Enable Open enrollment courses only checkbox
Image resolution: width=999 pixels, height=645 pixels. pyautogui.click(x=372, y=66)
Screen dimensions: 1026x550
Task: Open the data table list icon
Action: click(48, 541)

━━━━━━

*STATED EXERCISE:* Collect every line in the rows above that contains the string "Open". Letter case must match.

*RESULT:*
Enable Open enrollment courses only checkbox
Task: Open the data table list icon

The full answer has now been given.